_Data supplied_:

— BEGIN —

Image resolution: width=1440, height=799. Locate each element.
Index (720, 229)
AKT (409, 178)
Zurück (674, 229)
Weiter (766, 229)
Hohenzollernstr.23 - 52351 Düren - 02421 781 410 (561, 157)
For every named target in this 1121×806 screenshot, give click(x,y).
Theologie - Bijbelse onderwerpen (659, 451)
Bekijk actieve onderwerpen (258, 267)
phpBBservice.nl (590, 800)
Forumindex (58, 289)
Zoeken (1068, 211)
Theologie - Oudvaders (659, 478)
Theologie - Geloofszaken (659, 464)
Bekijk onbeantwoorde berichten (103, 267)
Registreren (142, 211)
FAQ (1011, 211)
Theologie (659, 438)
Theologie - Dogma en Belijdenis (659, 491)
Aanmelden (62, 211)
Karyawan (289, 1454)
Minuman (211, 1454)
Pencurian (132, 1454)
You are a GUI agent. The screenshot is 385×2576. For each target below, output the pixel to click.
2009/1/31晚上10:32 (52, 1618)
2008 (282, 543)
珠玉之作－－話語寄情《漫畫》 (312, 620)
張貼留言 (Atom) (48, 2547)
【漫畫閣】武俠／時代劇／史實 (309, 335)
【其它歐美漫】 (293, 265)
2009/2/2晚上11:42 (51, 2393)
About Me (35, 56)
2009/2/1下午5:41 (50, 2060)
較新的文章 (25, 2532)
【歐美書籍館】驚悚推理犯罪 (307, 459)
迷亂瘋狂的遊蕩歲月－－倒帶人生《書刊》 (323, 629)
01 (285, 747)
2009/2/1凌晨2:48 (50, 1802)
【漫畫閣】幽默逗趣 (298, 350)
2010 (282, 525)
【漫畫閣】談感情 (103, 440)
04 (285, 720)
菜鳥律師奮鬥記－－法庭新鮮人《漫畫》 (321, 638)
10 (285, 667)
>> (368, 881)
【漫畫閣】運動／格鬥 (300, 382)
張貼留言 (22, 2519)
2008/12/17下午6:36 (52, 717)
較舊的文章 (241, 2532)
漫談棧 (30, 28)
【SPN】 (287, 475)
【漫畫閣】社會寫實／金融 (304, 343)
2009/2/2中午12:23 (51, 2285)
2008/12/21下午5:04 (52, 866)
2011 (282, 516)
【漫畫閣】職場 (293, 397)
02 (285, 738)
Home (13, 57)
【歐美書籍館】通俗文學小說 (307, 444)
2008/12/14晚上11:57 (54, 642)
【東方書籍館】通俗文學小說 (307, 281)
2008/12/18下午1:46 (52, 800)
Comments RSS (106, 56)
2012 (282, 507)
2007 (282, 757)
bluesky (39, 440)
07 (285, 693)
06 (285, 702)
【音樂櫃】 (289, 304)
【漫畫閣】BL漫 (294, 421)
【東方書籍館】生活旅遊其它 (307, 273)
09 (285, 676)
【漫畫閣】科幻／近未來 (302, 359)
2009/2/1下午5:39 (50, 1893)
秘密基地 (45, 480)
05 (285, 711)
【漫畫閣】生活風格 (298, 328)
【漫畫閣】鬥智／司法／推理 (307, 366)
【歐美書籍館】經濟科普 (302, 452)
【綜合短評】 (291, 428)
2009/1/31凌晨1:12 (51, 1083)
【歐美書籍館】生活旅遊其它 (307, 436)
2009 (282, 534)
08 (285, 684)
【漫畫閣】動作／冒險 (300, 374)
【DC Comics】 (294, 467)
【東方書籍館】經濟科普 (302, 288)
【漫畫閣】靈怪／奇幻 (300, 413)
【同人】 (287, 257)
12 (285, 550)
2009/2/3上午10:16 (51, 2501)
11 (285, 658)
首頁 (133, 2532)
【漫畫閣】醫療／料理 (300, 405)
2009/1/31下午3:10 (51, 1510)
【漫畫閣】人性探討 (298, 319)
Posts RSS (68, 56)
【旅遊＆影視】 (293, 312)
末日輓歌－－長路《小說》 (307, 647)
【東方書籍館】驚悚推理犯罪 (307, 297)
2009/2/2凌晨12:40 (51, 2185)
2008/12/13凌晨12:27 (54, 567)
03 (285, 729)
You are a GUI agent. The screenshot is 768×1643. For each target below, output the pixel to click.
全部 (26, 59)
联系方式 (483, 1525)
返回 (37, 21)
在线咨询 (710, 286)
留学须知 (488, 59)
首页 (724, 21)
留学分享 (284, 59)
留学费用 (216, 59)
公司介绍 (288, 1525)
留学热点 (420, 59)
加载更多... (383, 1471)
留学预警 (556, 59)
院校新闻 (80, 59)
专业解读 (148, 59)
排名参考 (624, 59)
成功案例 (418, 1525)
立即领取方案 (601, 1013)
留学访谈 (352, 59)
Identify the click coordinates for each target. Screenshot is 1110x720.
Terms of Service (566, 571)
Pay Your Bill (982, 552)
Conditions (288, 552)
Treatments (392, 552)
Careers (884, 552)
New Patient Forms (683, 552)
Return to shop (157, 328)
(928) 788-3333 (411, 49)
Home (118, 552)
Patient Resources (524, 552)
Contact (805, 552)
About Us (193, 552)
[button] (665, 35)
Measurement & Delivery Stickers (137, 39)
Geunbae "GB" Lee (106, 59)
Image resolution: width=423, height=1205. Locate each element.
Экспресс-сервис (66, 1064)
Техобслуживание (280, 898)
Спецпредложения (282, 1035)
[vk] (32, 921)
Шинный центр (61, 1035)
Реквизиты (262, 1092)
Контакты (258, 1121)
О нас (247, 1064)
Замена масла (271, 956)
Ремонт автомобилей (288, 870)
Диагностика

— END —

_Exercise brief_: Can you pull out, unchanged, the part of the listing above that opens with the line containing "About Us (193, 552)" and closes with the listing's final line?

_Response_:
About Us (193, 552)
[button] (665, 35)
Measurement & Delivery Stickers (137, 39)
Geunbae "GB" Lee (106, 59)
Image resolution: width=423, height=1205. Locate each element.
Экспресс-сервис (66, 1064)
Техобслуживание (280, 898)
Спецпредложения (282, 1035)
[vk] (32, 921)
Шинный центр (61, 1035)
Реквизиты (262, 1092)
Контакты (258, 1121)
О нас (247, 1064)
Замена масла (271, 956)
Ремонт автомобилей (288, 870)
Диагностика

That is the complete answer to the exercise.